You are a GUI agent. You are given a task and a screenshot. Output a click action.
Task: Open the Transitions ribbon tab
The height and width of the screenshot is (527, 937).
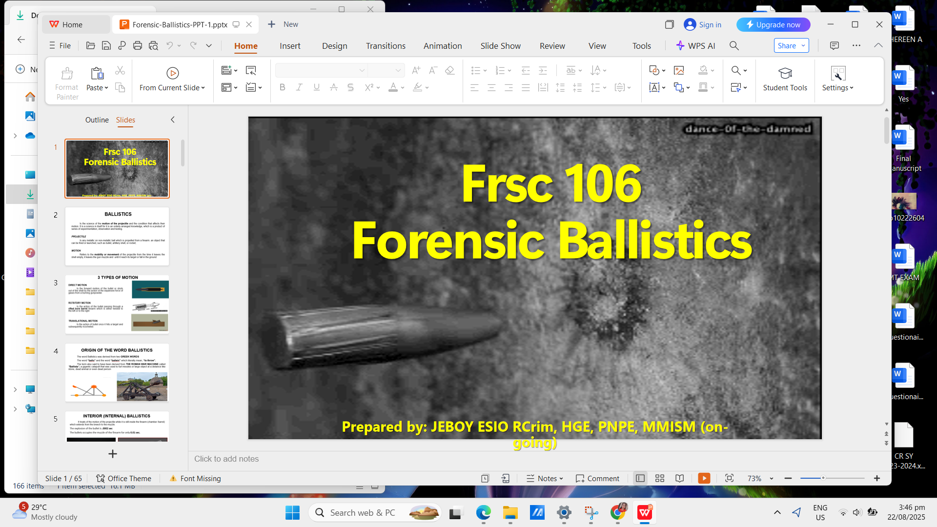point(386,45)
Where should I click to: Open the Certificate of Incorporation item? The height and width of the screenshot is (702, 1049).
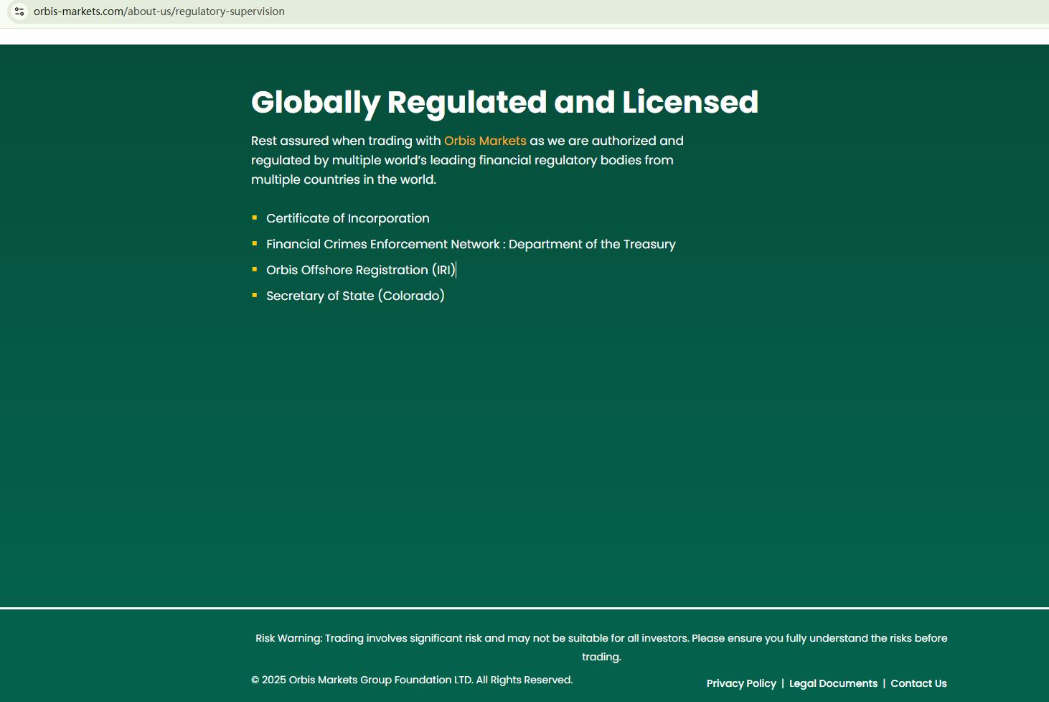tap(347, 218)
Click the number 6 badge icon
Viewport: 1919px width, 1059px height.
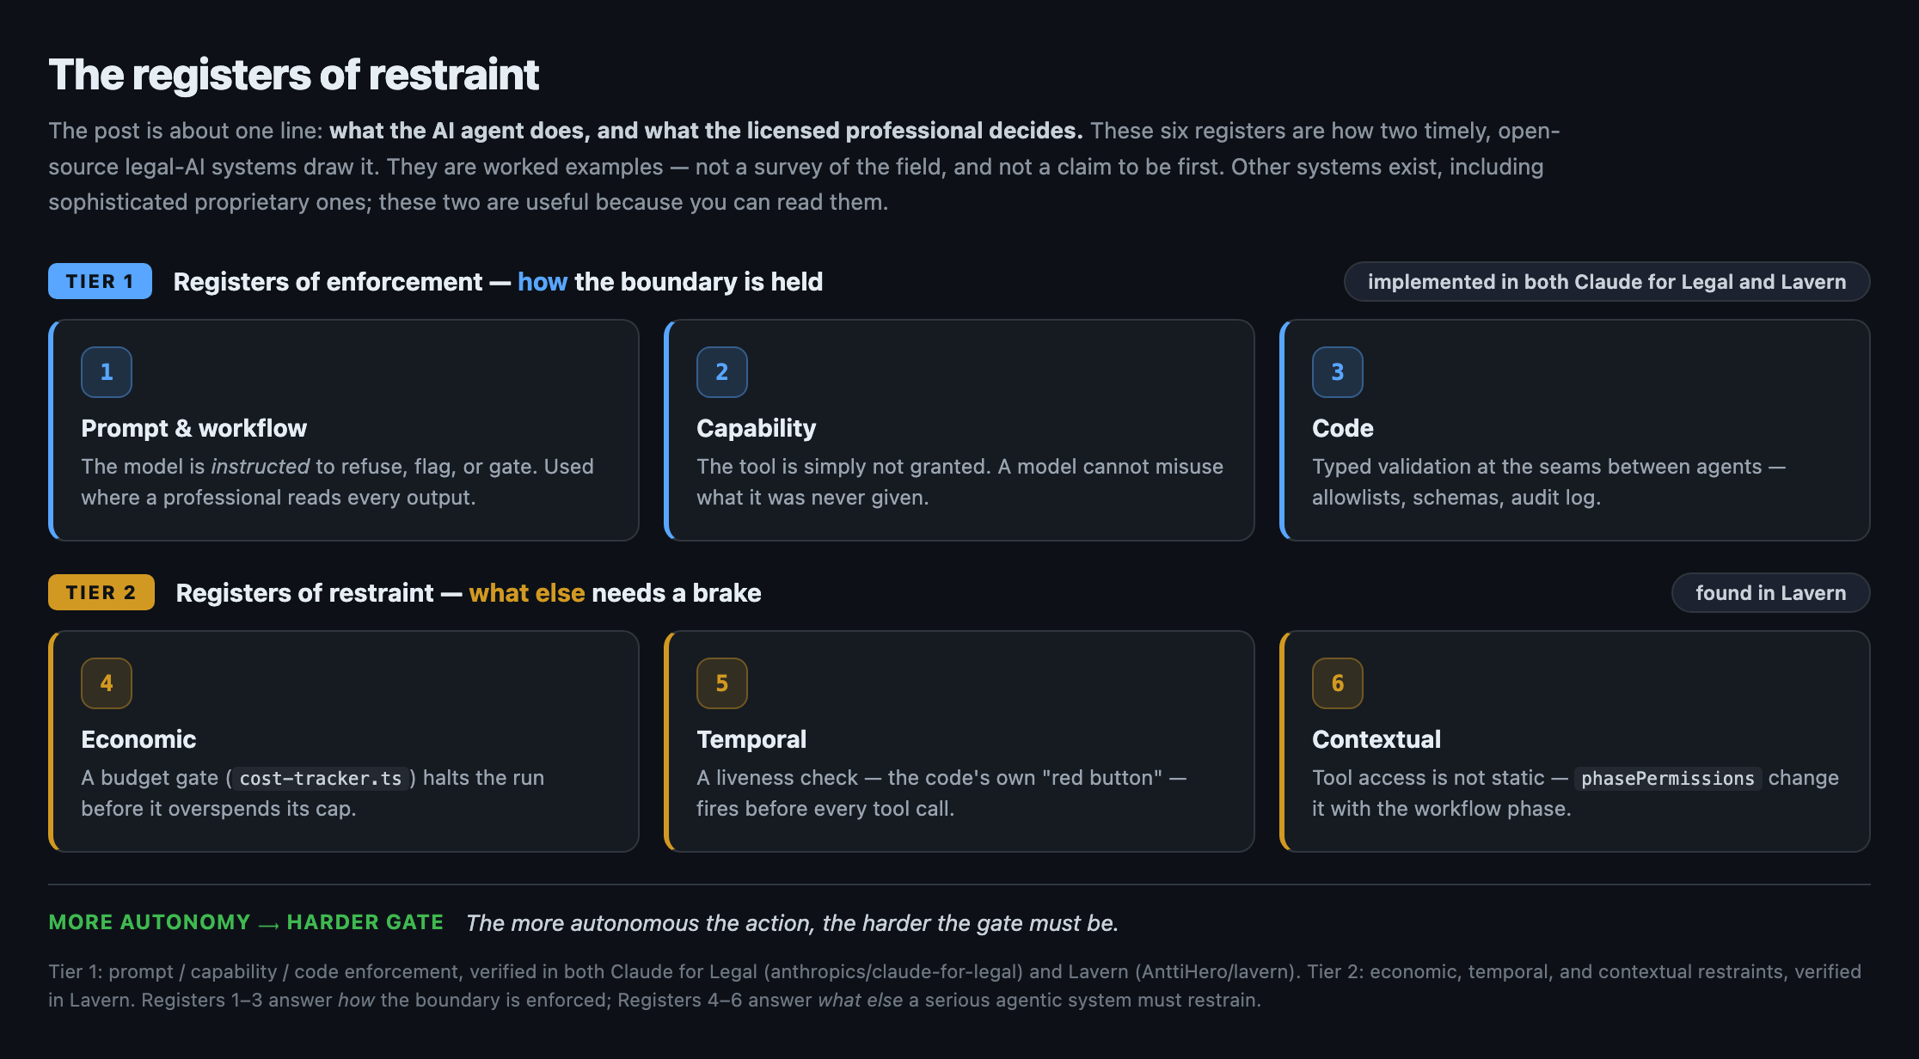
◇ ◇ ◇ ◇ ◇ ◇ ◇
_Problem to work on_:
Reproduce the lines above word for word, leaving out the pictures.

_Task response_:
You are a GUI agent. You are given a task and a screenshot. Output a click action.
Task: Open the Transitions ribbon tab
The height and width of the screenshot is (527, 937).
point(386,45)
Where should I click to: Open the Certificate of Incorporation item? The height and width of the screenshot is (702, 1049).
tap(347, 218)
Click the number 6 badge icon
Viewport: 1919px width, 1059px height.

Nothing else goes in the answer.